Flynn flinched at the unusual sight, immediately calculating possible internal damage. ‘Thank goodness you left the spear in place, Walter.’
The man ran his hands through his tight, curly hair. ‘Them boys were practising. I went to burn off, I was gone a few minutes and…’ A long breath shuddered out of him as words failed him.
Flynn squeezed the father’s shoulder. The rattle of the trolley wheels against the ramp sounded behind him, along with Mia’s gasp as she stopped next to him.
This emergency would give him a chance to see Mia in action, and firm up what he already knew. Mia was cut from the same cloth as every RAN—a sole practitioner who had trouble working as part of a team. He’d worked with most types and sometimes it was easy and sometimes it was a hard slog. Based on how she’d bumped him from driving the truck, it would probably be a hard slog.
She cleared her throat. ‘Right, we need to cut the spear down closer to the entry point before we move him. We don’t want to cause any more damage than has already been done.’ She spoke firmly, as her sound practice broke through her initial shock. She looked straight at Flynn. ‘We need a saw.’
Flynn swallowed a sigh. She’d immediately taken charge, directing the play despite the fact she was working with a doctor. Situation normal.
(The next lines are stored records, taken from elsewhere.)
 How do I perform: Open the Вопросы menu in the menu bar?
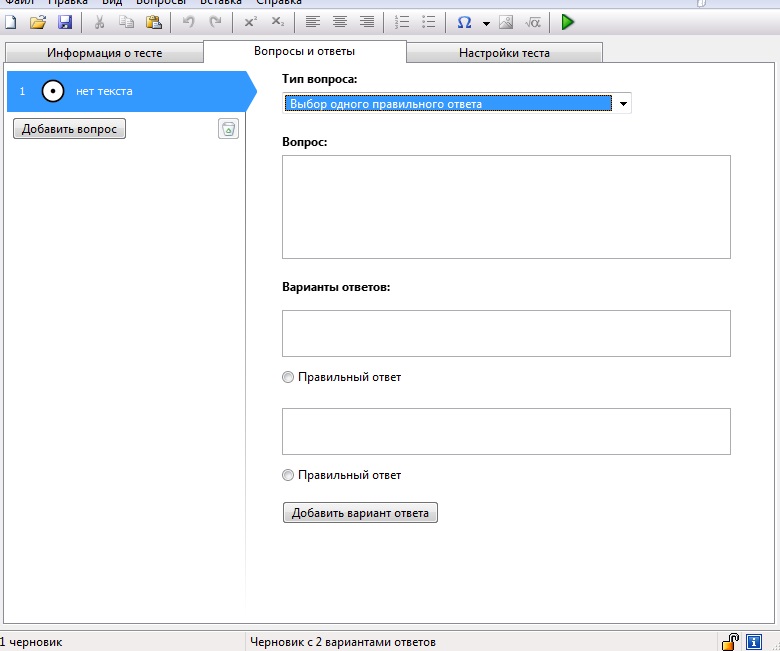(160, 3)
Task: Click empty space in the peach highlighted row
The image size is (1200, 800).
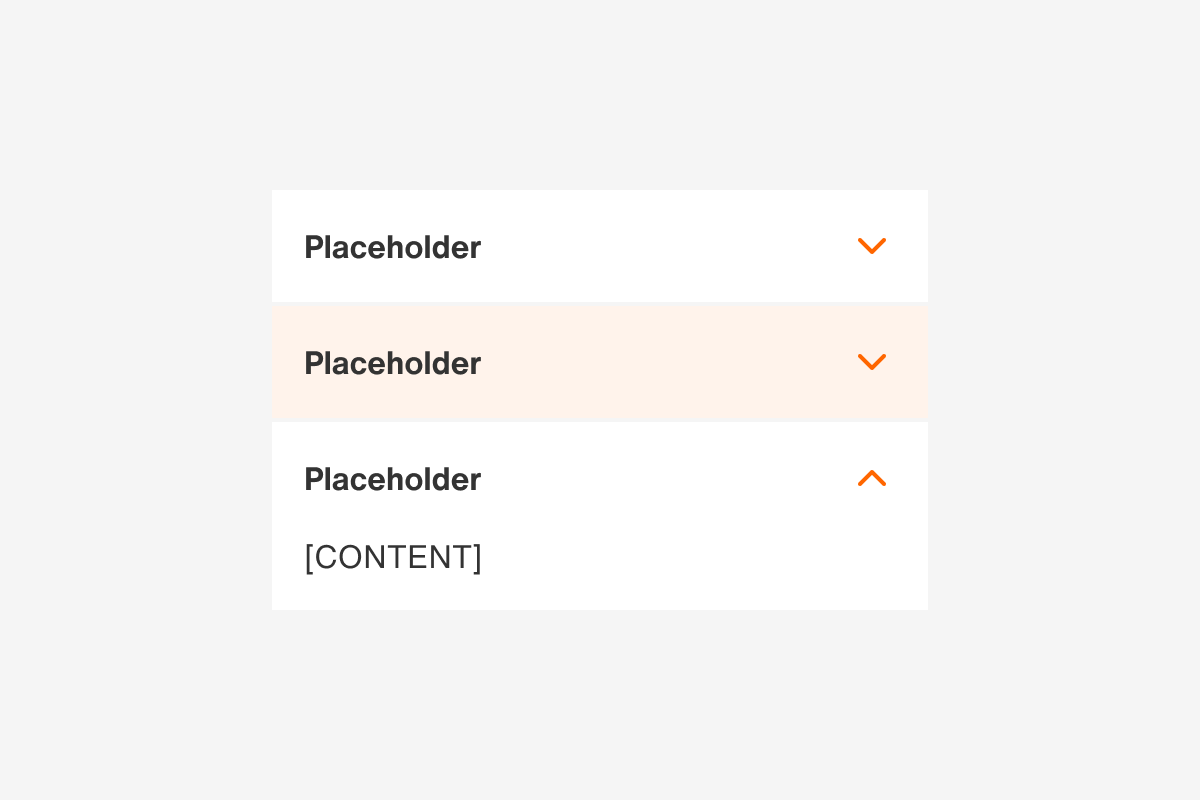Action: 660,362
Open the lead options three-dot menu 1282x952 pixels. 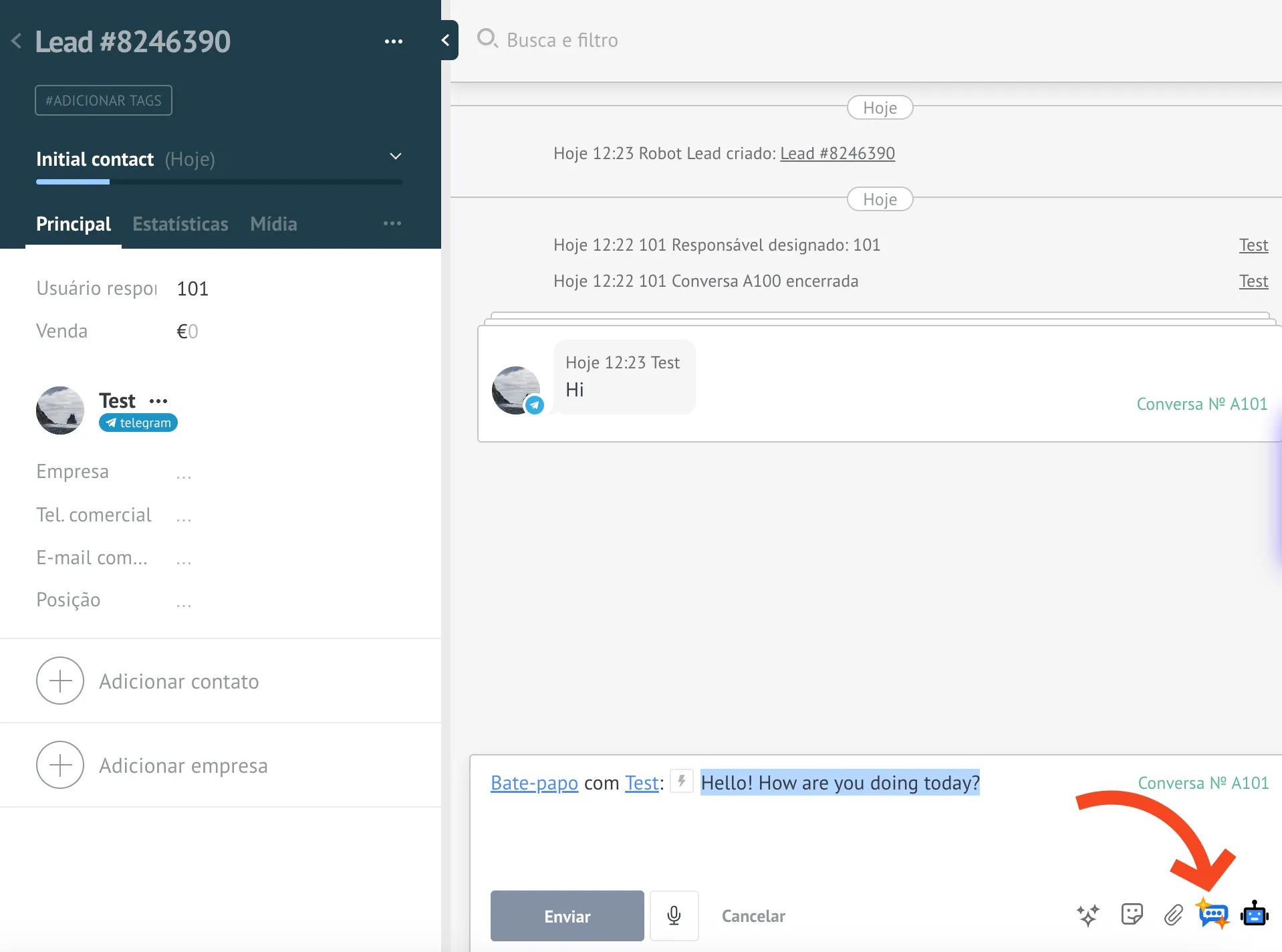point(393,41)
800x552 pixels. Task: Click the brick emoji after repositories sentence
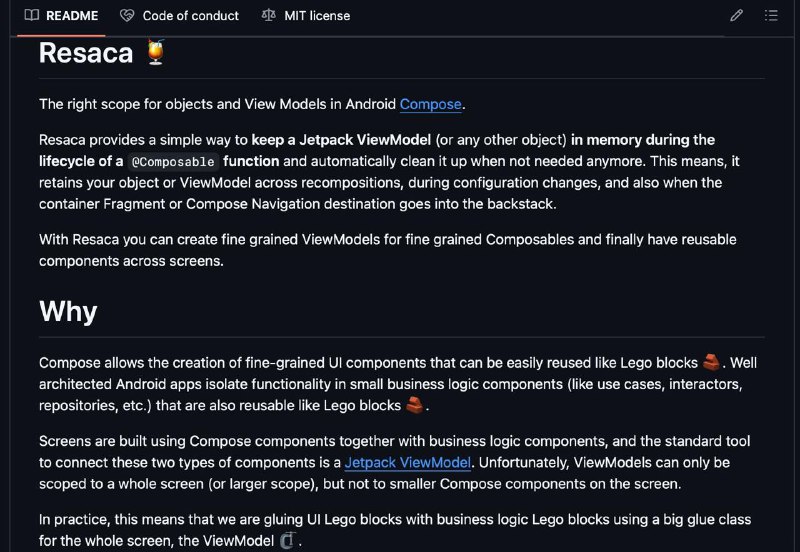414,405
It looked like the power struggle had started already. ‘Walter, we need to cut the spear
. Can you get a saw or some strong secateurs?’
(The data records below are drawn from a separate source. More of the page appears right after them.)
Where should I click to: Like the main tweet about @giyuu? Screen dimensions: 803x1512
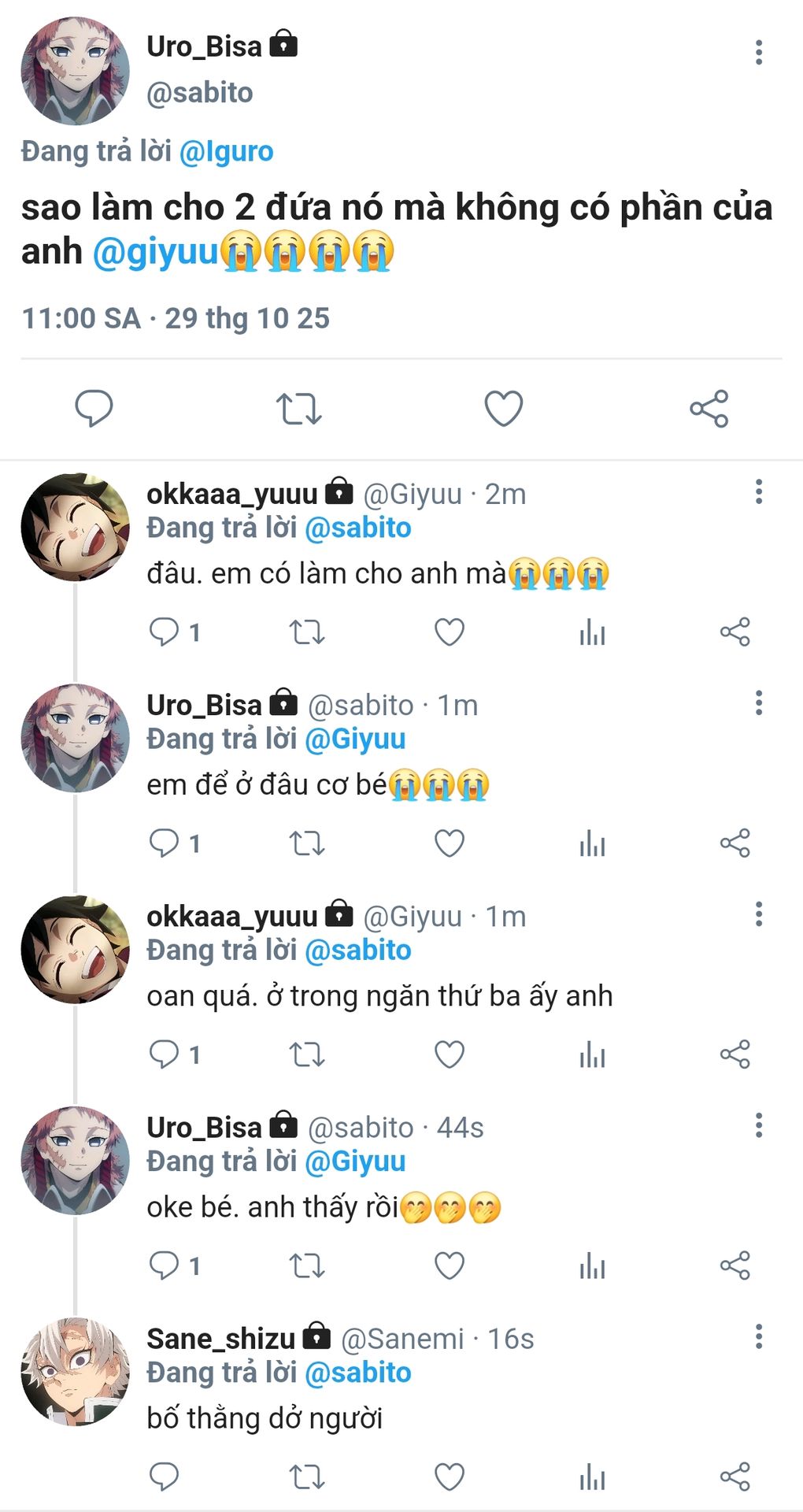(503, 409)
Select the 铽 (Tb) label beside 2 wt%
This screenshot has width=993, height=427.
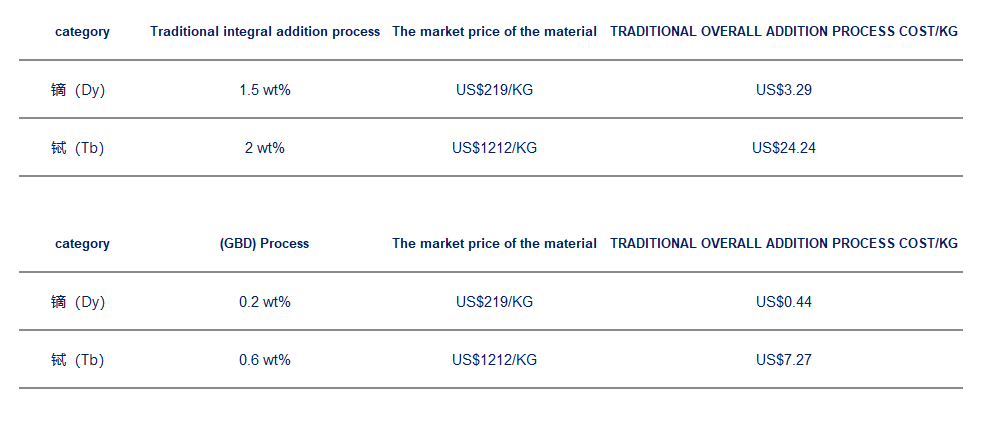pos(78,148)
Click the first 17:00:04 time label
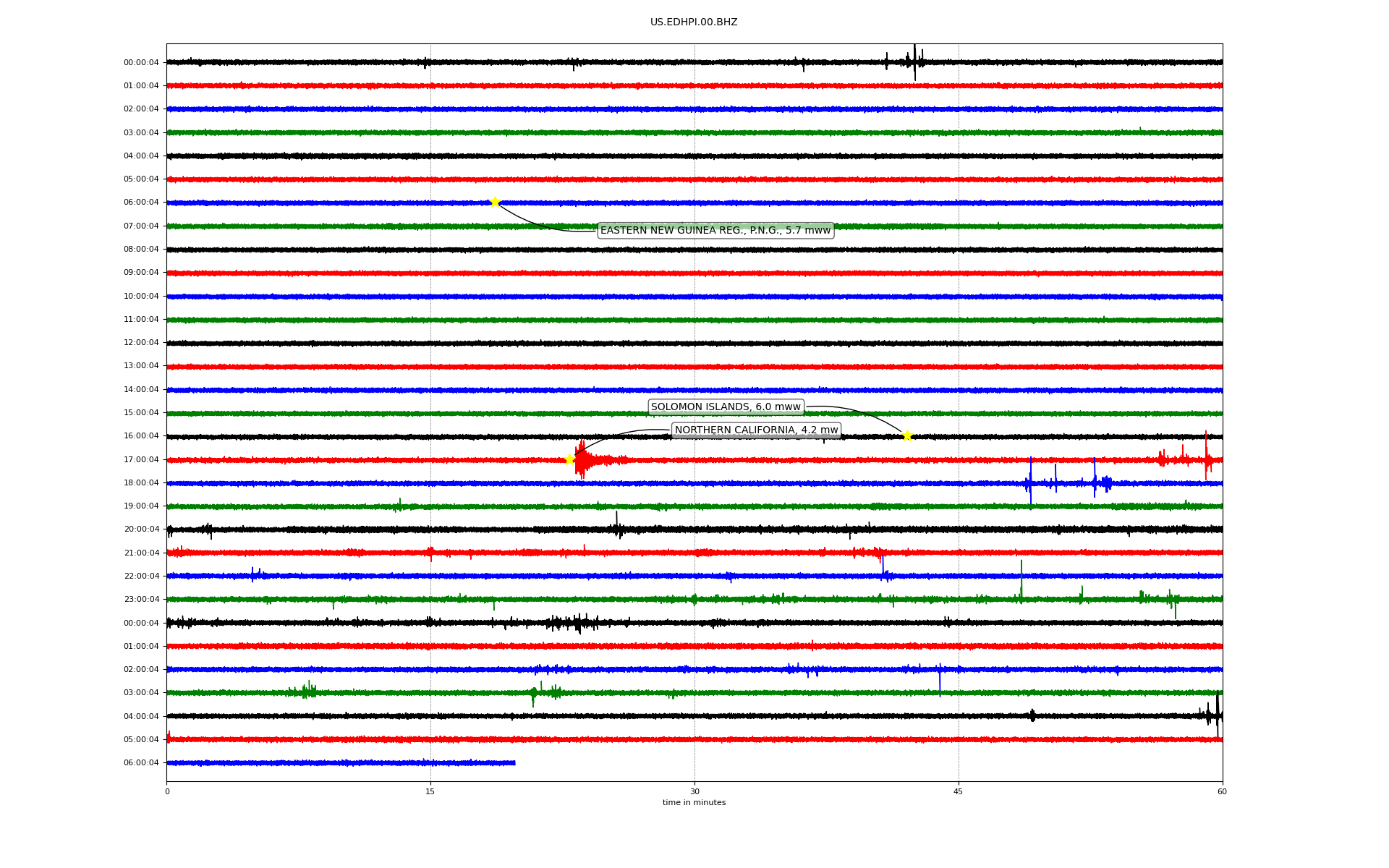Image resolution: width=1389 pixels, height=868 pixels. (141, 460)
‘I’ll get them from the shed.’ The anxious father ran around the building to the bush medicine garden, which was an important part of tying in indigenous medicine with modern.
‘There’s packing gauze in the kit to steady around the puncture site.’ Flynn handed Mia the large box, expecting her to counter his request with a suggestion of her own.
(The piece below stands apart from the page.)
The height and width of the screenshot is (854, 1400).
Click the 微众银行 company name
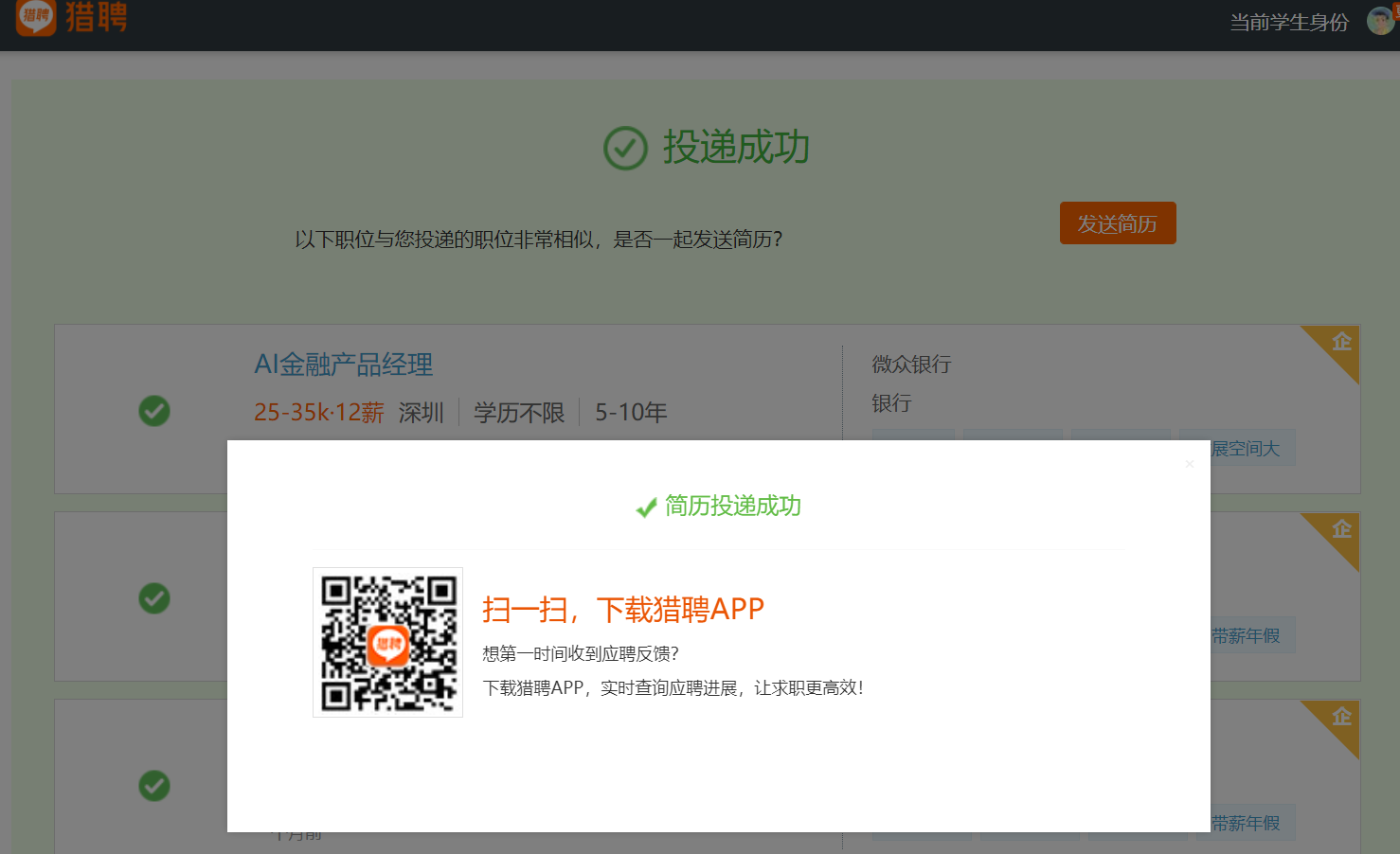pos(910,365)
‘Right, will do.’ She eagerly accepted the box and pulled on a pair of gloves.
Her unexpected compliance startled him but there was no time to second-guess her. He needed to concentrate on Jimmy. He crawled into the back of the ute, the ribbed metal hard against his knees. ‘Hey, mate, you weren’t supposed to be the target in practice. How are you feeling?’ His fingers immediately rested on the young boy’s neck, feeling for his carotid pulse.
Jimmy bit his lip, trying hard to be stoic. ‘It hurts heaps.’
Flynn nodded in understanding as he silently counted Jimmy’s pulse. Rapid but firm. Perhaps the spear had missed vital organs? But most of him knew that was probably wishful thinking.
Metal pinged as Mia scrambled onto the tray, hauling the emergency kit with her. ‘Hi, Jimmy, I’m Mia and I’m going to have to touch the area around the spear but I’ll be as gentle as I can.’
She smiled at their patient and for the first time since Flynn had met her, her face lost its tension and her eyes shed their shadows.
It changed her completely. Unexpected heat charged through him and he had a momentary vision of her standing on a beach with her long hair trailing out behind her and her face lifted up to the breeze—with not a care in the world.
What the—? Where on earth had that thought come from? He shoved the image aside and reminded himself that she was the island nurse, pure and simple.
Mia deftly wrapped the gauze around the puncture site with gentle care. ‘You’re being very brave, Jimmy.’
Jimmy fixed his eyes on her face, hanging onto her murmured words like a lifeline.
Flynn didn’t blame him. There was something about her that could keep a bloke mesmerised, but not him. He reminded himself of his cast-iron immunity, the one that Brooke had activated.